Egal lost three men that day.

The last two men—Peter and Milo—wrangled the bear, killed it, and brought it home.

Only when they got there, the stench was so great they couldn’t bring it inside.

Chandler ordered them to skin it, but when they did, they discovered meat so gray it was practically black.

They couldn’t eat it. Who knows what would happen if they did?

After that, Chandler brought on Indy and Fred—and later me—and banned the doughboys from hunting animals. Zombie animals pose too big a threat.

As for the living, breathing animals, just like humans, if death is a result of a direct impact to the brain, then the zombie virus isn’t activated.

It’s death, plain and simple. But if you miss the animal’s temple, you risk a newly born zombie animal attacking you.

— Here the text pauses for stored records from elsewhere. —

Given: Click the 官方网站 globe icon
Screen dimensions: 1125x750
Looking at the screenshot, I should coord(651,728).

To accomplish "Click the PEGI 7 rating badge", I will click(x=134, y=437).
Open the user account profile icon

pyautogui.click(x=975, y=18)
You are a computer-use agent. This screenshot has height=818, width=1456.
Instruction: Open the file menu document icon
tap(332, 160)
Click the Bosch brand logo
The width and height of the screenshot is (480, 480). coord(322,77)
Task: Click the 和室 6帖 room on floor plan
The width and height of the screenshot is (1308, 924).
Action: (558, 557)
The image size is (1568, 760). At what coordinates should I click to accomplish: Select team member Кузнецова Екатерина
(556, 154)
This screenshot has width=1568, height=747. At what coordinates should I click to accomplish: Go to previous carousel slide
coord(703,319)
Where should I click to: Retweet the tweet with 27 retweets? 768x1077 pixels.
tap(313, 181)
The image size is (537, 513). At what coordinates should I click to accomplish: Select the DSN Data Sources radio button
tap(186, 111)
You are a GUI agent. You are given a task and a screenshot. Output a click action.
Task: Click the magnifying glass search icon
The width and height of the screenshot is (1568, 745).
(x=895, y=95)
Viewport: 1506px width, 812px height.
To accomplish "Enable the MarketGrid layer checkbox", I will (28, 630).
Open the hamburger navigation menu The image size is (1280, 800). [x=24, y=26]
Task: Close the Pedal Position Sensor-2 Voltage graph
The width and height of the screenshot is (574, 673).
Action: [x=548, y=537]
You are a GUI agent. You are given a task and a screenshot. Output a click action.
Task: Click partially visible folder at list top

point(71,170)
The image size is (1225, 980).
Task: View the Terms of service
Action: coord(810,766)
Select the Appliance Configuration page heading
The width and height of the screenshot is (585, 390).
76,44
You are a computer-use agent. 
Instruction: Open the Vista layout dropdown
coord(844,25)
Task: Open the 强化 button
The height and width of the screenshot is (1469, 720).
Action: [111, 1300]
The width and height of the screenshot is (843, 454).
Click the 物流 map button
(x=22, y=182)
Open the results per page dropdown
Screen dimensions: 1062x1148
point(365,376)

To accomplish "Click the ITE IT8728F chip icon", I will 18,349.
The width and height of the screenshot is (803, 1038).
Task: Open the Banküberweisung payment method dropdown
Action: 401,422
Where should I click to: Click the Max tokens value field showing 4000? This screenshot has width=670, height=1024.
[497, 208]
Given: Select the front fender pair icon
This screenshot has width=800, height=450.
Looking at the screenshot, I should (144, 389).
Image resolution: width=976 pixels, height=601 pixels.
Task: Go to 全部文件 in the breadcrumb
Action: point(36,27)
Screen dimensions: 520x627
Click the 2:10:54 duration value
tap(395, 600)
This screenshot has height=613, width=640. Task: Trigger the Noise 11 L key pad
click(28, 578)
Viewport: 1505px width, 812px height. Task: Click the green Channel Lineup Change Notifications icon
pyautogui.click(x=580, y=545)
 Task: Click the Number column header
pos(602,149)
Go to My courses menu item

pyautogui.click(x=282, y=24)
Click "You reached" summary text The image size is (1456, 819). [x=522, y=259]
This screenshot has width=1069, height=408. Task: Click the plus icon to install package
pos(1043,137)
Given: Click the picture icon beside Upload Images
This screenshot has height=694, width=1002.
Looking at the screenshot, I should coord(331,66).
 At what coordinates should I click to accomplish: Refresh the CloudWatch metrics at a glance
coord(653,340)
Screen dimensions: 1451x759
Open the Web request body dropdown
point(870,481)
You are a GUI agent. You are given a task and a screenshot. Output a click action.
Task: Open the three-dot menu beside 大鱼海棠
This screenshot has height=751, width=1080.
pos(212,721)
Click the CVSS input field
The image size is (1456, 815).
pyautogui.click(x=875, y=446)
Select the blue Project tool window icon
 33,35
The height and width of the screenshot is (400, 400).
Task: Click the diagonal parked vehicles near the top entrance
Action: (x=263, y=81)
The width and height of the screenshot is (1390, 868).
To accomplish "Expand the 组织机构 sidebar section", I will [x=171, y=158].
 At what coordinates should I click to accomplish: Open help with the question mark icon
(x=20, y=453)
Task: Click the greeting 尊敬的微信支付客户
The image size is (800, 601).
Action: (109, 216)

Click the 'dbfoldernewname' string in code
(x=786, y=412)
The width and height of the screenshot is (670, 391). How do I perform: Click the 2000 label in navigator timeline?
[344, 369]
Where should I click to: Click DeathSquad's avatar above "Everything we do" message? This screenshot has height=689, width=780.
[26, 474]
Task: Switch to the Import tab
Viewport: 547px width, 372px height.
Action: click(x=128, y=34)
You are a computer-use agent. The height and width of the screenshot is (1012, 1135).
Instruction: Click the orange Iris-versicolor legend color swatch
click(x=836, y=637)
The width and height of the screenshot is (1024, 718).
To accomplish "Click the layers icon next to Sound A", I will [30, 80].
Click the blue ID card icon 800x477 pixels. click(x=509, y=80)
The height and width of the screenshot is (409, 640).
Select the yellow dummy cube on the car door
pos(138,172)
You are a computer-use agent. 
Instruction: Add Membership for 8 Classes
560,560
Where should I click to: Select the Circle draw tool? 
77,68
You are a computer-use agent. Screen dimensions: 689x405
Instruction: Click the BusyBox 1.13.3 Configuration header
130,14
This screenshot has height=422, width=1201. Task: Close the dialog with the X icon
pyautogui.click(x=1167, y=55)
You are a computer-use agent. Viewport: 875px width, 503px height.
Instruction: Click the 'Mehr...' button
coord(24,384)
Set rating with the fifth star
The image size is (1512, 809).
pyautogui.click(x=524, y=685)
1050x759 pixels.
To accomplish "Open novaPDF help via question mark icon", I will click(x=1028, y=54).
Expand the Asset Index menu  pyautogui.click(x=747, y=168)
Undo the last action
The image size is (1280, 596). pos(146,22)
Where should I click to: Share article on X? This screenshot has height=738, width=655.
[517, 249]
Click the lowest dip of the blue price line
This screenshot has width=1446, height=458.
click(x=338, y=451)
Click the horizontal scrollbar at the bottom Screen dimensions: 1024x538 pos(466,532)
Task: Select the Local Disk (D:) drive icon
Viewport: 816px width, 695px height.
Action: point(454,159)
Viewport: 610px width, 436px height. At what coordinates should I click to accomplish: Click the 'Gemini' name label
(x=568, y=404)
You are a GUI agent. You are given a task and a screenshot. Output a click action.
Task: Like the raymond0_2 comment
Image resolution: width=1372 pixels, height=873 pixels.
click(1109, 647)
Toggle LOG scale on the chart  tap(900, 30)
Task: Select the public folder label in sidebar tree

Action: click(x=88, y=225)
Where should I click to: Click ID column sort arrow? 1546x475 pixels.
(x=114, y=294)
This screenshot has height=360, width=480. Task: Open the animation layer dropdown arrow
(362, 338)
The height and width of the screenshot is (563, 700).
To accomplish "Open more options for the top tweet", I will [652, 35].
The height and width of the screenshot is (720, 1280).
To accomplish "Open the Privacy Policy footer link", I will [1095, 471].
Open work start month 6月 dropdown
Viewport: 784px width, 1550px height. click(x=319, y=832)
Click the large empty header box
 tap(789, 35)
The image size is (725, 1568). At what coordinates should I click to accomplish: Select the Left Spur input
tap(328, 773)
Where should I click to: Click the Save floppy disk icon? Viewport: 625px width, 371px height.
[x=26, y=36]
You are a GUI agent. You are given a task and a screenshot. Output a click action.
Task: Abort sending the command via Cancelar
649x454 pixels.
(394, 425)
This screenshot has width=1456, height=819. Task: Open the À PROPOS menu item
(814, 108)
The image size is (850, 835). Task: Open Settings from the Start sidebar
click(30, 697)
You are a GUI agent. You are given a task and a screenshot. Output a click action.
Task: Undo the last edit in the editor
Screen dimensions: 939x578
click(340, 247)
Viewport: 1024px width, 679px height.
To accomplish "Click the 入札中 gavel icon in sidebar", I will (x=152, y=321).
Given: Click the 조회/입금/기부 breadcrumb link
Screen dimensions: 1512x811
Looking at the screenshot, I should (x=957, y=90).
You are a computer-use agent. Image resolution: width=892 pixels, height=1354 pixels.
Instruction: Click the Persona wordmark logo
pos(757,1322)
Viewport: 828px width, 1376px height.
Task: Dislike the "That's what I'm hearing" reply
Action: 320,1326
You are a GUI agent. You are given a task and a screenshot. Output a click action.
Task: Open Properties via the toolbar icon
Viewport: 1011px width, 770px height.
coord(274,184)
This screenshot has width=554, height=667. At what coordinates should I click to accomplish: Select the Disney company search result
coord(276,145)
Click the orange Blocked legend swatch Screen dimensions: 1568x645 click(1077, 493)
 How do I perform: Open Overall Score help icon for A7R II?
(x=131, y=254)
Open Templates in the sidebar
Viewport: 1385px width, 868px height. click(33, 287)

And you end up with spoiled zombie meat.

Yet here I am, at the edge of the woods, hours after watching my friend get killed, hunting.

“I’m thinking deer’s on the menu tonight, ladies and gents,” Greeley says, rubbing her palms together.

“I’ll stick to the edge of the woods,” I mutter. “Look for a squirrel . . .”

Greeley rolls her eyes. “Where’d your balls go?”

“Are you serious?”

“It’s how she shows she cares,” Jasper says, moving to place a hand on my back before thinking better of it. Only, I wish he didn’t. I’ve never needed human touch more than I do right now.

“False,” Greeley says. She twirls her knife around, then tromps into the forest without a backward glance.

I turn to Jasper. “If I had an ounce of her confidence . . .”

“You’d be as deadly as a bomb.” The corner of his mouth ticks up, and his brown eyes widen. They have threads of amber, like a warm pot of honey. “Come on. I’ll show you how it’s done.”

“What, detonating?”

“I think we’ve witnessed enough bombs to last us a lifetime. You ready to hunt, or not?”

“Not ready.”

He sighs. “You’ll be fine. I’ve got your back.” He looks at my hip. “And you’ve got a gun. Load it.”